Directions: Reproduce the items word for word, from the very first line through the line containing "The height and width of the screenshot is (819, 1456).", including that line.

Data to use:
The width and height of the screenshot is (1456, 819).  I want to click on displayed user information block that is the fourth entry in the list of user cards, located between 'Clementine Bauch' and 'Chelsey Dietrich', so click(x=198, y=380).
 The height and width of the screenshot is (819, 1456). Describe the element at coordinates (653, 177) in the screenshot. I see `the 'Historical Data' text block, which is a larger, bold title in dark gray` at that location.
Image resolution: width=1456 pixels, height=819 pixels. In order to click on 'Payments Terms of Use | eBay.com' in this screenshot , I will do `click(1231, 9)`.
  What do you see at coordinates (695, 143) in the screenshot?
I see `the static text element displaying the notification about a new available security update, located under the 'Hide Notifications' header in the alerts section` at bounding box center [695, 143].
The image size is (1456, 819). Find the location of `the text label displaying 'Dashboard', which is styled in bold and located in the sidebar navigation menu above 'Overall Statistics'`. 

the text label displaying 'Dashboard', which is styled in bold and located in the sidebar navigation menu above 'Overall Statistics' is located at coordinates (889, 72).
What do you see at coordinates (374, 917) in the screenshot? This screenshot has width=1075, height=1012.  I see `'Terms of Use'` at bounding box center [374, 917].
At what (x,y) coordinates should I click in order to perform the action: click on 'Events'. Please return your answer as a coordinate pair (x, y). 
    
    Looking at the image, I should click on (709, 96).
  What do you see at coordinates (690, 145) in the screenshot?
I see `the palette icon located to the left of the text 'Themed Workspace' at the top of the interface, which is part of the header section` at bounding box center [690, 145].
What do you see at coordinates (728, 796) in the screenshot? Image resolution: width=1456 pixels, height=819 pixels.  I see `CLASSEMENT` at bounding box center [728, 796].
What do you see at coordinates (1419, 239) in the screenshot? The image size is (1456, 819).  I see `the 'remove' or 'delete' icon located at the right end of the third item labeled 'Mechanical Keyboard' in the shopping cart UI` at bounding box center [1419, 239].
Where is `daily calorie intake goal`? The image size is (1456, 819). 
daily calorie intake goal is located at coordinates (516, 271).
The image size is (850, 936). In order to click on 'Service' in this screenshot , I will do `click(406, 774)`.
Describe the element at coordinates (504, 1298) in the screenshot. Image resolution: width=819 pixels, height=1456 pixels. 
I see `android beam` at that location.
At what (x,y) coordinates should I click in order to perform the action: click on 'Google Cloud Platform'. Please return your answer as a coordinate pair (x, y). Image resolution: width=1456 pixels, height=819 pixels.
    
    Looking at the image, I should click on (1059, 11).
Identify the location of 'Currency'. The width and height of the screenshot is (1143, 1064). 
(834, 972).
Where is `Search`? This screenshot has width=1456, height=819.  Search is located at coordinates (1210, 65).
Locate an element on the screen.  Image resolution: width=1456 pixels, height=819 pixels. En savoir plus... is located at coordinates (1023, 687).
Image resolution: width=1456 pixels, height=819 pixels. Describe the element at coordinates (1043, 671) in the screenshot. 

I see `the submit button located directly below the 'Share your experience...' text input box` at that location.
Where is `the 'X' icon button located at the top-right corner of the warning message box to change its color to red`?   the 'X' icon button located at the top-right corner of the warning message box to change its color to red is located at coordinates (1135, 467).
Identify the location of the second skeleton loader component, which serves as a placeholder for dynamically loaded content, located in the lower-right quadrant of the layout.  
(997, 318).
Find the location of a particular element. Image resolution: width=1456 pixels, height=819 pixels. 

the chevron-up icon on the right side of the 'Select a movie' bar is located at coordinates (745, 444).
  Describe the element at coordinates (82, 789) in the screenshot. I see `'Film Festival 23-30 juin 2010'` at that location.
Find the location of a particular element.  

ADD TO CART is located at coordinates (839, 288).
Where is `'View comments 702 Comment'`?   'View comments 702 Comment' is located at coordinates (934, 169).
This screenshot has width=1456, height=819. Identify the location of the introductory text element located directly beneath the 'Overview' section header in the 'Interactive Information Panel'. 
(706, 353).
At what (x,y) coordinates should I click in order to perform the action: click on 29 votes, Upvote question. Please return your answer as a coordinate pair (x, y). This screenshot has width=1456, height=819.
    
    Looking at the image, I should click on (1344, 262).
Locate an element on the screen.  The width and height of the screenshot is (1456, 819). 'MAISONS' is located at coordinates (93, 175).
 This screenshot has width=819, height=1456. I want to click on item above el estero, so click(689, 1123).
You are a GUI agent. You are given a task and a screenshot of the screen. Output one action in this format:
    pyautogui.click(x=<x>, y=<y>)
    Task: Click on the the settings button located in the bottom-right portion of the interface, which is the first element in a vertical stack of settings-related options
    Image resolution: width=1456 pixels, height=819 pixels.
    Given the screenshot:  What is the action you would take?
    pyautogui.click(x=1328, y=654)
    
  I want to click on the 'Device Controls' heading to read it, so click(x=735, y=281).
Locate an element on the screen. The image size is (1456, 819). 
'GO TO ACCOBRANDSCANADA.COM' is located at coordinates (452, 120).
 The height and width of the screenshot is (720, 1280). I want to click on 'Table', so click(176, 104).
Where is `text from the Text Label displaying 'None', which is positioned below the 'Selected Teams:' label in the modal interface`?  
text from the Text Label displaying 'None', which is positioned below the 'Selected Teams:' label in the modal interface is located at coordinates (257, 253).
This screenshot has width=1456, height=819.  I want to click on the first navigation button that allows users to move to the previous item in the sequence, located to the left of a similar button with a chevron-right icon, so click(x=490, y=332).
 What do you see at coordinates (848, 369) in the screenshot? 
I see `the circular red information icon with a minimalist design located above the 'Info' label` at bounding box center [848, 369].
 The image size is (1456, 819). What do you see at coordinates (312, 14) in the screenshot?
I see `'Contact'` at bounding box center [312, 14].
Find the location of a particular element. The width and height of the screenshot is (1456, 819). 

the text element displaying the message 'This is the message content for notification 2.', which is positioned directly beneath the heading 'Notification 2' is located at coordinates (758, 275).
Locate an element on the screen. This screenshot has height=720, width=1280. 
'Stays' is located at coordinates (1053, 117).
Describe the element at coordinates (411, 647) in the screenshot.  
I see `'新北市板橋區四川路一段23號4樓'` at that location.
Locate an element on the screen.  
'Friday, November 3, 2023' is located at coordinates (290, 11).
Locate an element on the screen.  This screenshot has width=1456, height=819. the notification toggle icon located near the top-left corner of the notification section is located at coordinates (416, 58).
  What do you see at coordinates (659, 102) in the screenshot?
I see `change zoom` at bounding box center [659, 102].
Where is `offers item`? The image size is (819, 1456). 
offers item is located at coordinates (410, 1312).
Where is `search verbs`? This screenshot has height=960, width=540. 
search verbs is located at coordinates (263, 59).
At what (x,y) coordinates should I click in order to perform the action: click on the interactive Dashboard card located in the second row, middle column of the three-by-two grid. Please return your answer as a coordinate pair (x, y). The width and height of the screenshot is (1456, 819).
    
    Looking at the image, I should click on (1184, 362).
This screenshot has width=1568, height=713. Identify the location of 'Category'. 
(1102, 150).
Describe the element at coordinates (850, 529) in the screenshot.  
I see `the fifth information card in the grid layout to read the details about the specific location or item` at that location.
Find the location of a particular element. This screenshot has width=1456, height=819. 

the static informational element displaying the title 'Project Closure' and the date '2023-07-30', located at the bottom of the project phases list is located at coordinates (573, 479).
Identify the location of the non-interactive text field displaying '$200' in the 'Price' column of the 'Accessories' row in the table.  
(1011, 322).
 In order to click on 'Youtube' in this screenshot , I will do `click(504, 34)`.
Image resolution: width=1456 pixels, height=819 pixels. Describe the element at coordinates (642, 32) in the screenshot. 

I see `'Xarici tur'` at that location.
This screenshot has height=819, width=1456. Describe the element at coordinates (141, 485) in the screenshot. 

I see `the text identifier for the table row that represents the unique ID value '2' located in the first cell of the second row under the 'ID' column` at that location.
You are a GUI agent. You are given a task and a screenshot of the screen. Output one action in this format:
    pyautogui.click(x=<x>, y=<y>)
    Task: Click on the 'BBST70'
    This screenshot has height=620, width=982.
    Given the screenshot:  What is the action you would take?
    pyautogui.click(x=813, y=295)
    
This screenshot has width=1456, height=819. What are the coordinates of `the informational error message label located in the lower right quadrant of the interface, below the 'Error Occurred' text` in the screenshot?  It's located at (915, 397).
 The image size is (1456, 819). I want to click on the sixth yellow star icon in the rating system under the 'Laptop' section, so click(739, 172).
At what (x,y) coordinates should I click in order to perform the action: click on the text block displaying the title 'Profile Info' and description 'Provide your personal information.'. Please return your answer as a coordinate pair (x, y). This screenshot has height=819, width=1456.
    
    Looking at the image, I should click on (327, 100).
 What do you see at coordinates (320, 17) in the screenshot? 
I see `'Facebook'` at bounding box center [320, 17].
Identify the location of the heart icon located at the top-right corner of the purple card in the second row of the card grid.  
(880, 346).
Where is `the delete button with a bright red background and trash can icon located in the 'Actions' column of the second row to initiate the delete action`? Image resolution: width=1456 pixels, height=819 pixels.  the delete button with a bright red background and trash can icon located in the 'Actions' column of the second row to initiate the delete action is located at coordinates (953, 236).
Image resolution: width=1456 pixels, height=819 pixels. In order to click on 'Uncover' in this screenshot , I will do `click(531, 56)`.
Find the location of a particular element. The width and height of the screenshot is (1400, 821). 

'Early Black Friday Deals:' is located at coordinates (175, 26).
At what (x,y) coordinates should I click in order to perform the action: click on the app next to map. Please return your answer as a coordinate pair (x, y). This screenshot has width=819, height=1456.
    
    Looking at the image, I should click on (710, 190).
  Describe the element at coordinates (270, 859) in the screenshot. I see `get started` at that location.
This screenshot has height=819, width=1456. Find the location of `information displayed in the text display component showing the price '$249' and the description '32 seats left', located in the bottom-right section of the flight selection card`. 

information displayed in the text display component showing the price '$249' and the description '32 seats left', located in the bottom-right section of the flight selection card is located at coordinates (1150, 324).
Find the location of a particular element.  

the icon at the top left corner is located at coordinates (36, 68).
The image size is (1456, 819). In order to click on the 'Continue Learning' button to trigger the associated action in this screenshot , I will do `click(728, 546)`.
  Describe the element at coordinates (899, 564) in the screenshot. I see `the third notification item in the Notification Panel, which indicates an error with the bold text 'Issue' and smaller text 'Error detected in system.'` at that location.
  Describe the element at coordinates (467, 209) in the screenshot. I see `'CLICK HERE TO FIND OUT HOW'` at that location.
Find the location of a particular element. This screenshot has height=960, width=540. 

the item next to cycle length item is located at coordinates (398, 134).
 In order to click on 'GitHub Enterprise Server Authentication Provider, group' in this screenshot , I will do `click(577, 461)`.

Task output:
The width and height of the screenshot is (1456, 819).  I want to click on displayed user information block that is the fourth entry in the list of user cards, located between 'Clementine Bauch' and 'Chelsey Dietrich', so click(x=198, y=380).
 The height and width of the screenshot is (819, 1456). Describe the element at coordinates (653, 177) in the screenshot. I see `the 'Historical Data' text block, which is a larger, bold title in dark gray` at that location.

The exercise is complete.